(Saved data entries)
↓↓↓

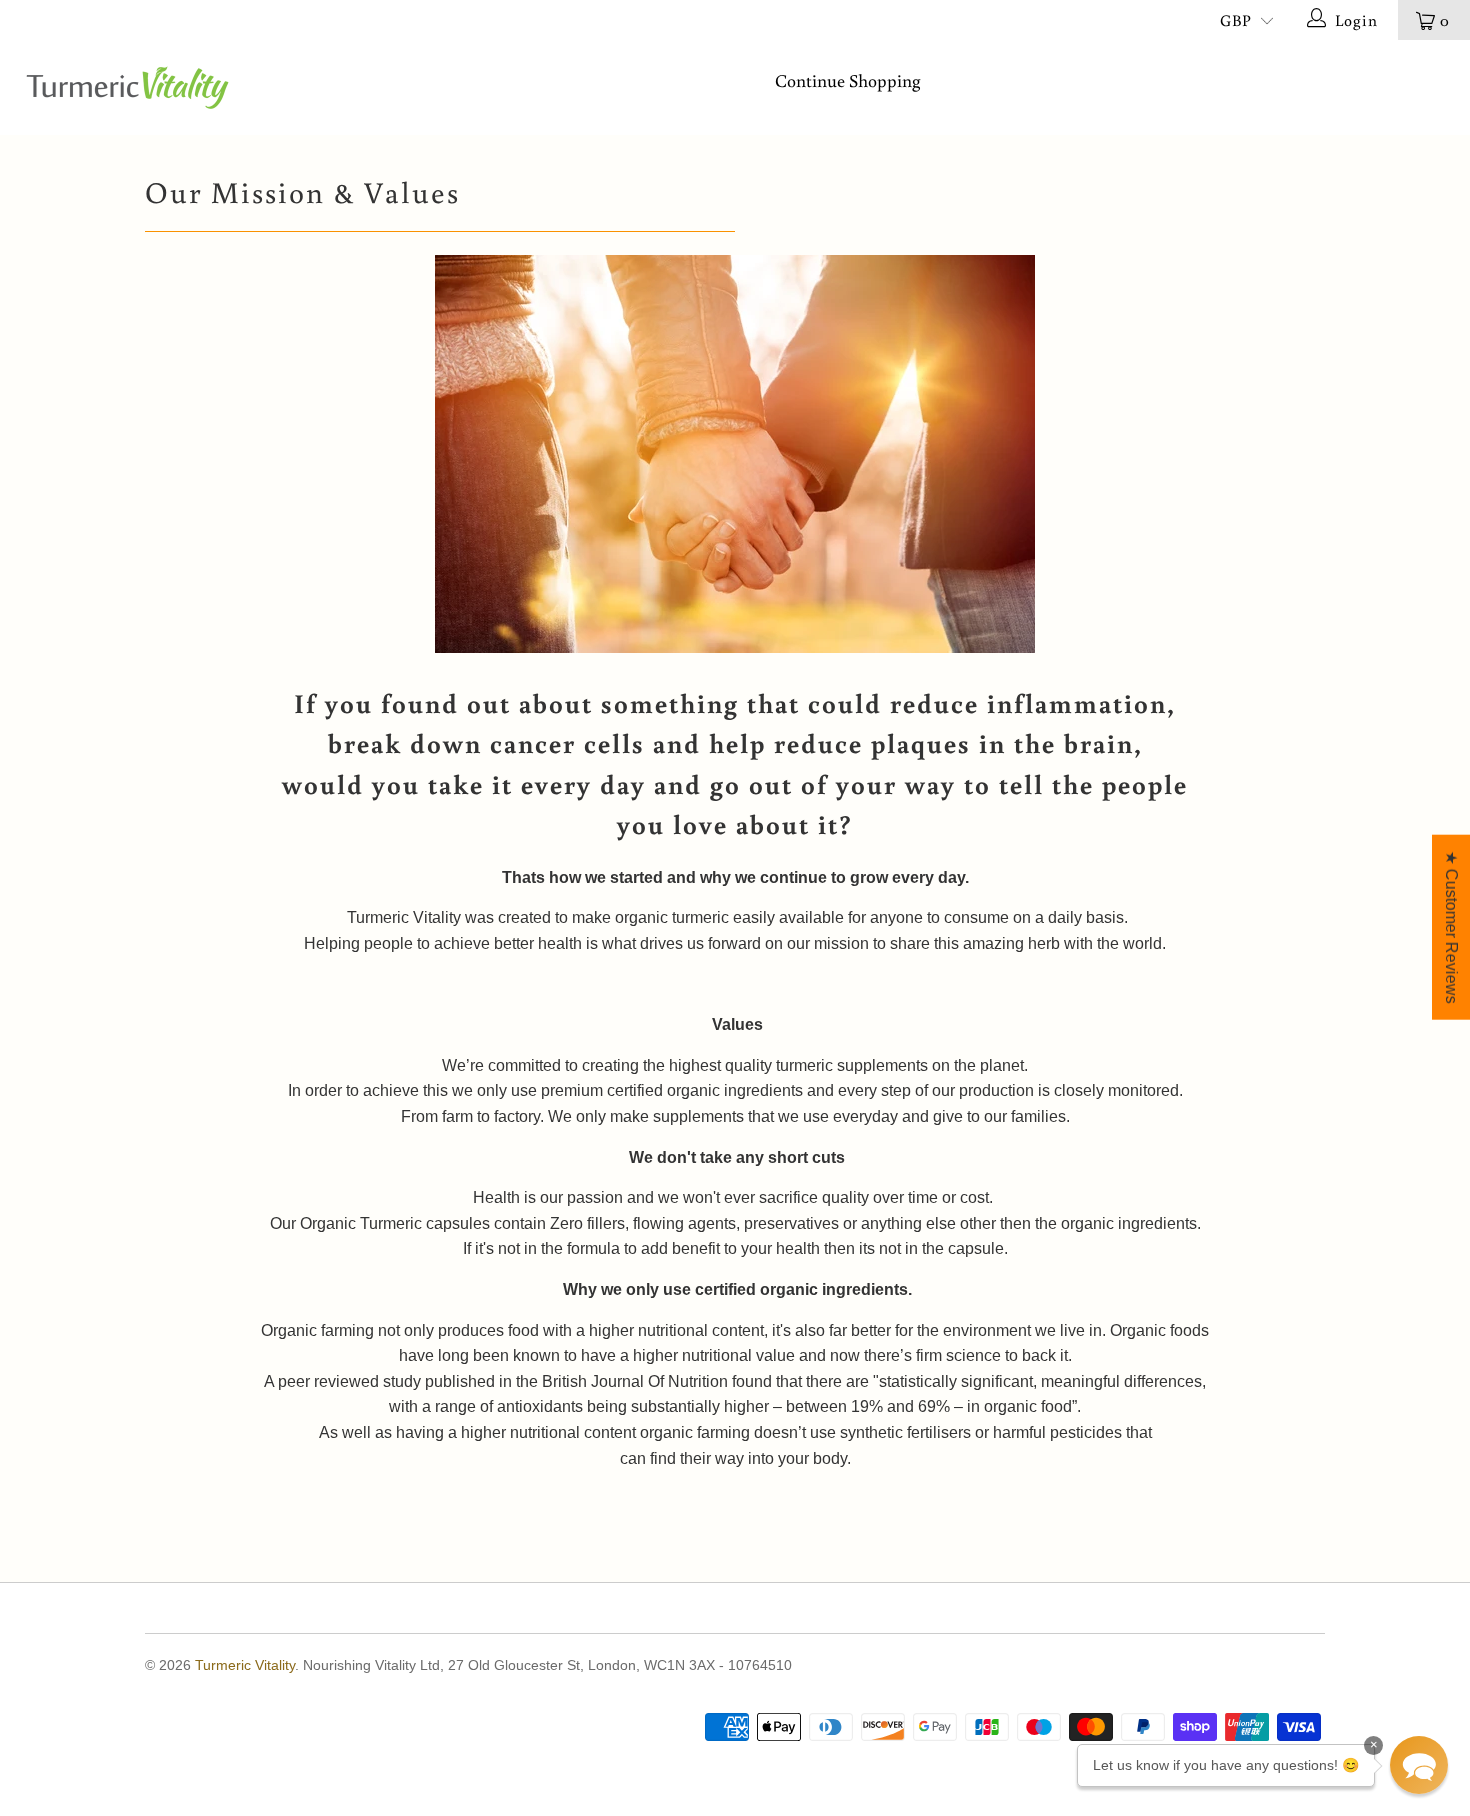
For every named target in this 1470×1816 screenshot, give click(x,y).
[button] (1419, 1765)
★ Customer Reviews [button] (1451, 927)
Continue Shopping (847, 80)
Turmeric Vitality (245, 1665)
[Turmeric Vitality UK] (127, 87)
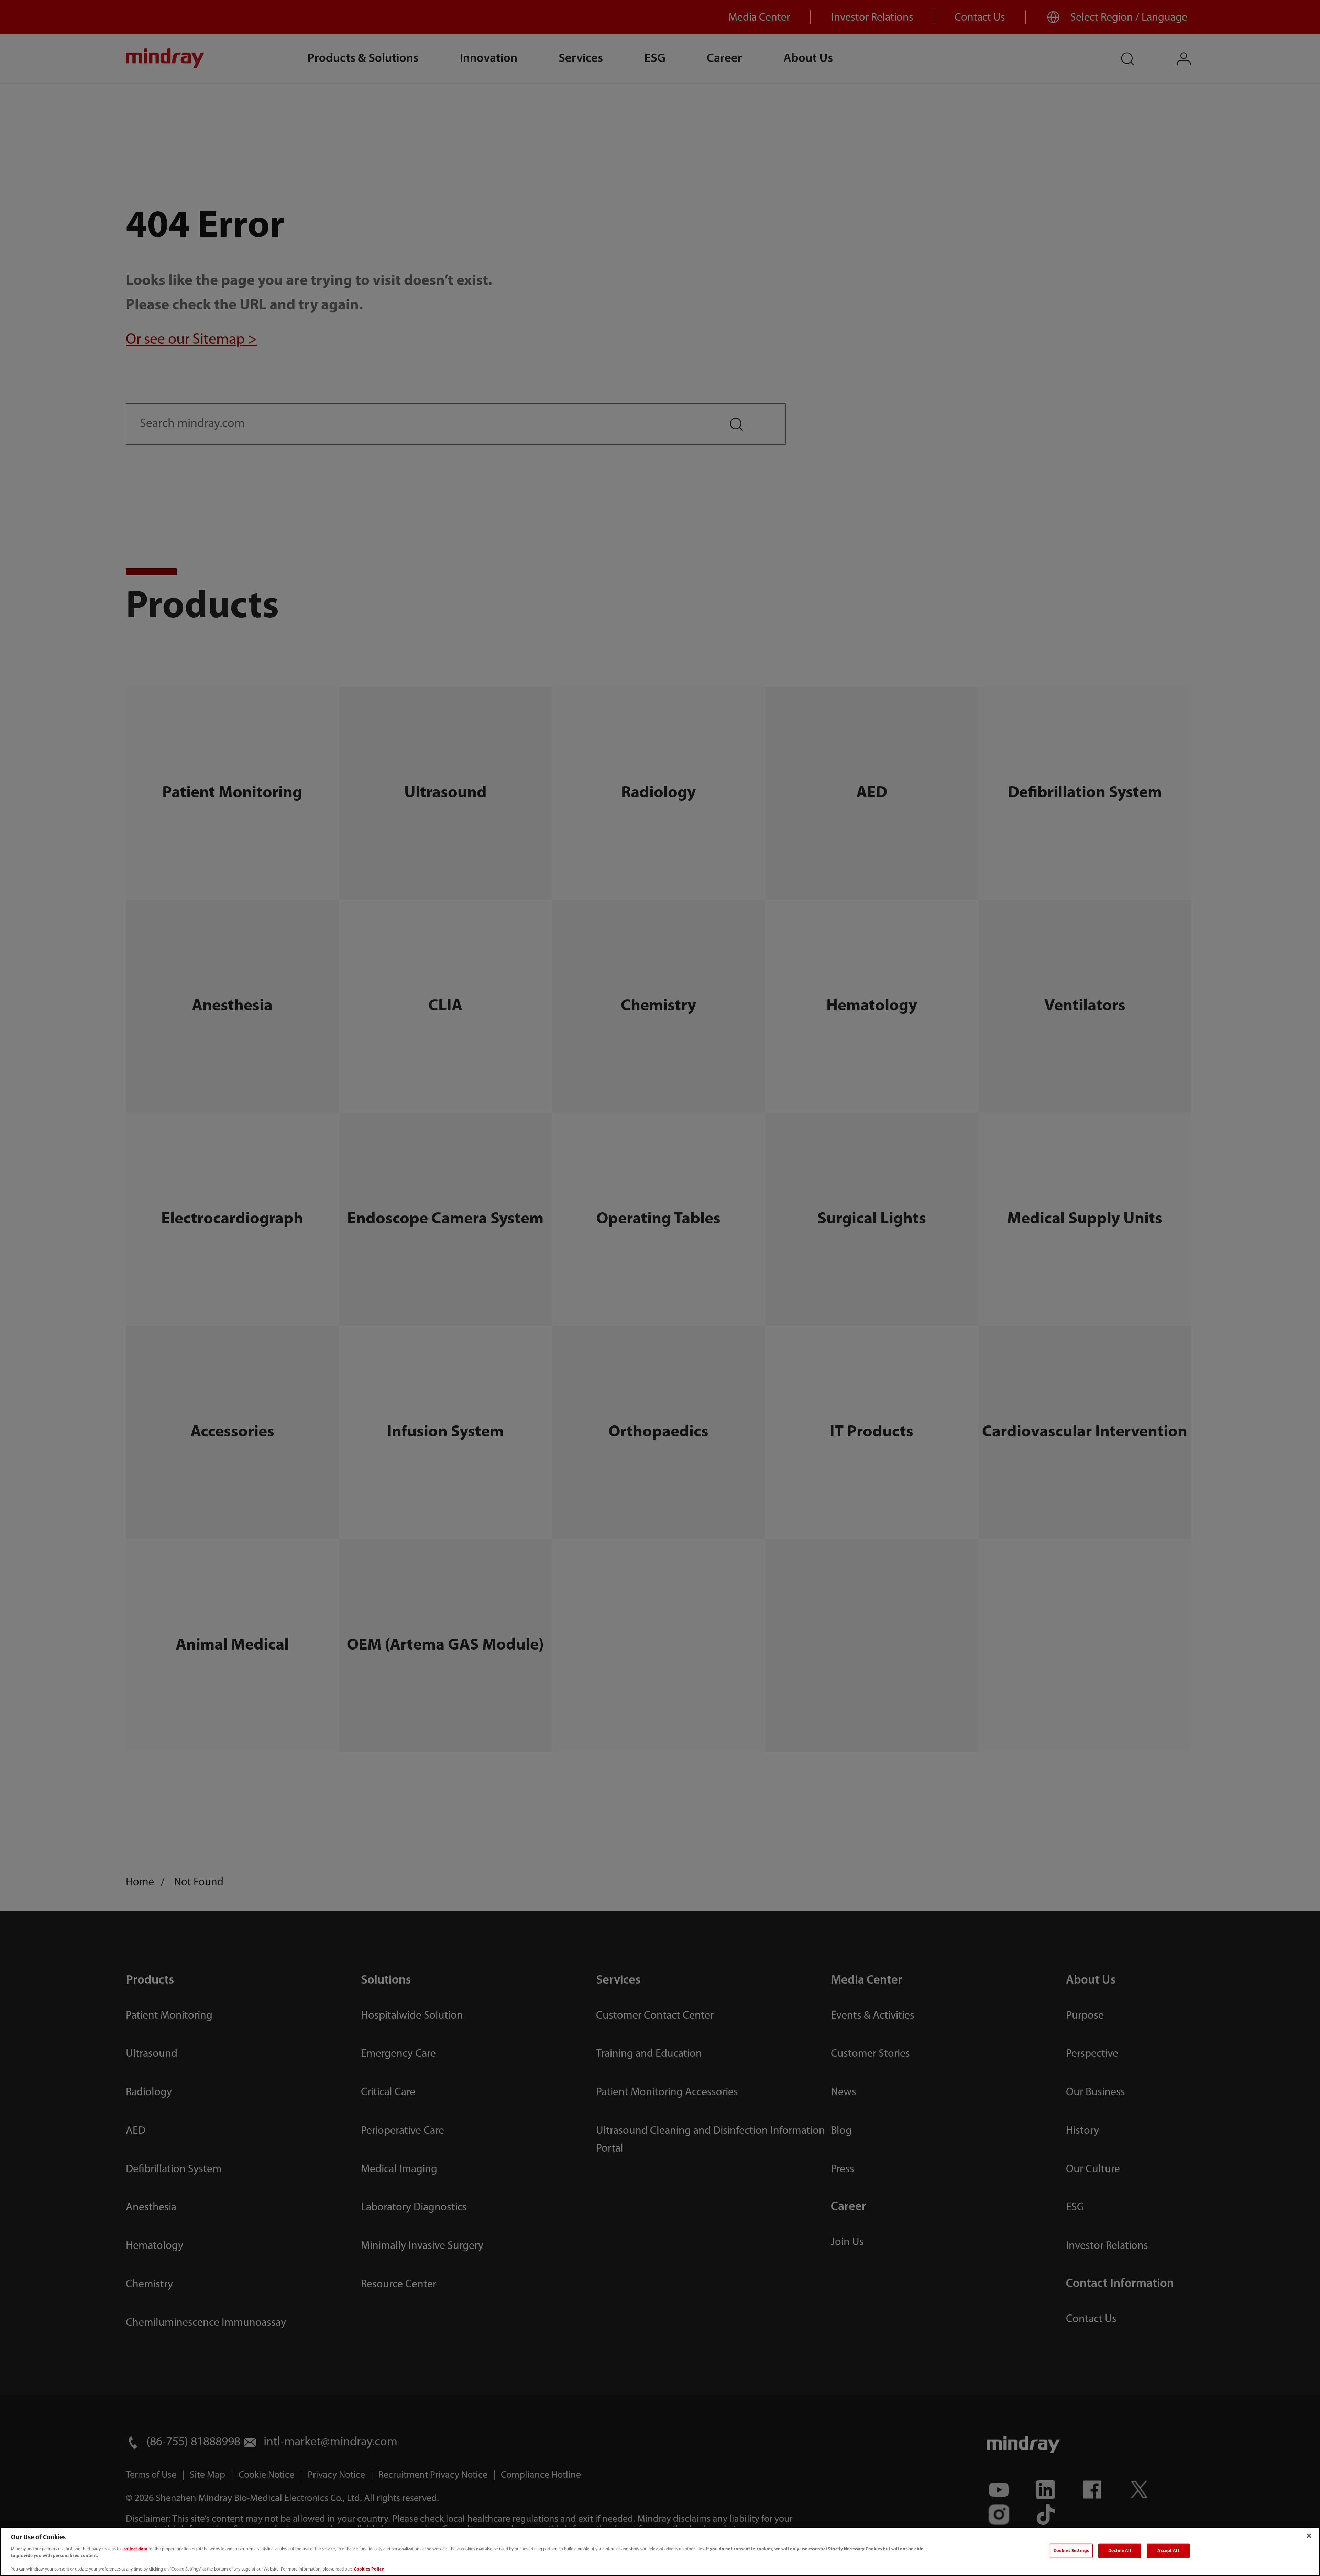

↑↑↑

Your reply should hold only the records, duplicated exactly, without any image.

### Your solution
For every named target in this 1470×1816 screenshot, give click(x,y).
[button] (1419, 1765)
★ Customer Reviews [button] (1451, 927)
Continue Shopping (847, 80)
Turmeric Vitality (245, 1665)
[Turmeric Vitality UK] (127, 87)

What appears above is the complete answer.